Der Zugang zum Budget über Praktika und Außenarbeitsplätze wurde von den Teilnehmenden unterschiedlich bewertet. Kritisch gesehen wurde auch die Rolle der WfbM. Diese habe nicht immer ein Interesse, den Außenarbeitsplatz in ein reguläres Beschäftigungsverhältnis umzuwandeln.
Empirische Befunde Teil 2: Ausgestaltung und sozialversicherungsrechtliche Fragestellungen
Im zweiten Teil werden die Erkenntnisse zur konkreten Ausgestaltung (Lohnkostenzuschuss, Anleitung und Begleitung) sowie sozialversicherungsrechtlicher Aspekte des Budgets dargestellt.
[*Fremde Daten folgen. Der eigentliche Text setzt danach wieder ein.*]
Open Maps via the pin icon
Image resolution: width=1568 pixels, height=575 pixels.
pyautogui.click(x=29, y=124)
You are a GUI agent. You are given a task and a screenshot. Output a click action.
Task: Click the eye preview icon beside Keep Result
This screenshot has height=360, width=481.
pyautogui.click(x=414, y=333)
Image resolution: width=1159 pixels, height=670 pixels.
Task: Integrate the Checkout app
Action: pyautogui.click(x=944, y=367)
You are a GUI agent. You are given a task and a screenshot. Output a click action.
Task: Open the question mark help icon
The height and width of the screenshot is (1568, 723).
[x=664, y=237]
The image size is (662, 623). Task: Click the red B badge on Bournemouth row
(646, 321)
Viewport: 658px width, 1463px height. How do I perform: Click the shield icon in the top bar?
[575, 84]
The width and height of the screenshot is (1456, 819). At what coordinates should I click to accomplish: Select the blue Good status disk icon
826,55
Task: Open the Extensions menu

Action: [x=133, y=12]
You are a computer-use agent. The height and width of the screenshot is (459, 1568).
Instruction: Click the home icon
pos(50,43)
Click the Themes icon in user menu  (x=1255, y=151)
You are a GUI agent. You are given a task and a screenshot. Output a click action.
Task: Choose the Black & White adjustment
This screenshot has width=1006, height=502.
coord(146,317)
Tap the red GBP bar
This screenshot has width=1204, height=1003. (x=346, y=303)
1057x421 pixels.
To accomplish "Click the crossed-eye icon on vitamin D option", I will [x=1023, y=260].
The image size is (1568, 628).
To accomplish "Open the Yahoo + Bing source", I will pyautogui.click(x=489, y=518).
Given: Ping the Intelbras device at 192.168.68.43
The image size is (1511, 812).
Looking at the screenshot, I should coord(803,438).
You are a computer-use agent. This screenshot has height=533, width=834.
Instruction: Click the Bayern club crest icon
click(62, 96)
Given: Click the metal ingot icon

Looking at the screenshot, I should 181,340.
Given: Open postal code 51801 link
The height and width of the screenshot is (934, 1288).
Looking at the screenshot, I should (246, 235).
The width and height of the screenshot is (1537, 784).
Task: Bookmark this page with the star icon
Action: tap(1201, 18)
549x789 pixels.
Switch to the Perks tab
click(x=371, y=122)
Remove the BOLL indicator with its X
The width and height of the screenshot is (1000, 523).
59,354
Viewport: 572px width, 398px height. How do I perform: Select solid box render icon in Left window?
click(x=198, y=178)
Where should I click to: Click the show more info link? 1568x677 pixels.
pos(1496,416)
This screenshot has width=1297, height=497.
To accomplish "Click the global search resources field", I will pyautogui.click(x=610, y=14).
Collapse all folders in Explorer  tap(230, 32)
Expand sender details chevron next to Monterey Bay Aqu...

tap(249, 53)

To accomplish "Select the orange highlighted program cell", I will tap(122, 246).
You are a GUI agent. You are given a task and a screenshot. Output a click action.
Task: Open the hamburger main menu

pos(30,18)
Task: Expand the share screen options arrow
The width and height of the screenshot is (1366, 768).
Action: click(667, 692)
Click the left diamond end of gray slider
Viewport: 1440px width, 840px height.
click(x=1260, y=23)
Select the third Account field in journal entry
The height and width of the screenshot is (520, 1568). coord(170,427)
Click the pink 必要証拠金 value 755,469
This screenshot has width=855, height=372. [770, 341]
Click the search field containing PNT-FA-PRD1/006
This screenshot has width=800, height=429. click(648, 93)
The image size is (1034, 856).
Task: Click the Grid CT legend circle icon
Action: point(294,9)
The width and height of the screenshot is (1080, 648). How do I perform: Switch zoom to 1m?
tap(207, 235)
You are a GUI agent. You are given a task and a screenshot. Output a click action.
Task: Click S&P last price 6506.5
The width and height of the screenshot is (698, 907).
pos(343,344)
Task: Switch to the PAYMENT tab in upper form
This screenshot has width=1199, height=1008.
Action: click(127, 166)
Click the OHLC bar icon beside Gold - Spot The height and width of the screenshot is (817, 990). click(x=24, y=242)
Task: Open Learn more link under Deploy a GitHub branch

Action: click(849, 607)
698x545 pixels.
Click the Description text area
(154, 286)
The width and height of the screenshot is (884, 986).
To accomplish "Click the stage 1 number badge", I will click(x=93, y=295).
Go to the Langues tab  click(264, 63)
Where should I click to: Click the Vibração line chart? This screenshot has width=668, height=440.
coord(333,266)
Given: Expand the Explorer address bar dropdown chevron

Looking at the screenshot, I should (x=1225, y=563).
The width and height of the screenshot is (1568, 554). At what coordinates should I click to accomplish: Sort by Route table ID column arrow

Ausgestaltung des Budgets für Arbeit
Der Lohnkostenzuschuss wurde von Leistungsberechtigten als eine Art Entlastung angesehen, der helfen könne, potentielle Arbeitgeber zu überzeugen. Die Mehrheit der interviewten Arbeitgeber äußerte jedoch, dass der Zuschuss zum Ausgleich der Leistungsminderung allein nicht ausschlaggebend sei, wenn sie einen Menschen mit Behinderungen einstellen. Dennoch sei er ein willkommener Bonus. Einige Teilnehmende kritisierten die allgemein geringen Löhne für Budgetnehmende, woraus ein geringer Zuschuss resultiere.
Mit dem Ausgleich von Aufwendungen für Anleitung und Begleitung am Arbeitsplatz haben die Teilnehmenden unterschiedliche Erfahrungen gemacht, da gesetzlich nicht geregelt wurde, wer diese Leistung durchführt.
Sozialversicherungsrechtliche Aspekte
Ein Großteil der Befragten sahen einen Ausschluss von Budgetnehmenden aus der Arbeitslosenversicherung kritisch. Mit dem Ausschluss würden Leistungen wie bspw. die Vermittlung oder auch die Finanzierung von Umschulungen wegfallen. Leistungsträger hingegen begründeten den Ausschluss durch die dauerhafte Erwerbsminderung.
Das Rückkehrrecht in die WfbM wurde von den meisten der Teilnehmenden positiv bewertet, da dadurch den Budgetnehmenden die Wahl gelassen werde.
Die rentenrechtlichen Regelungen wurden sehr unterschiedlich wahrgenommen. Einige Teilnehmenden berichteten von großen Bedenken und Unsicherheiten bei den Leistungsberechtigten und beklagten die unzureichende Informationsvermittlung. Helfen könnten Informationsmaterialien mit Modellrechnungen, aus denen die finanziellen Auswirkungen des Budgets für Arbeit hervorgehen. Andere Befragte schilderten dagegen, dass mögliche Abzüge bisher kein Hinderungsgrund für WfbM-Beschäftigte gewesen seien.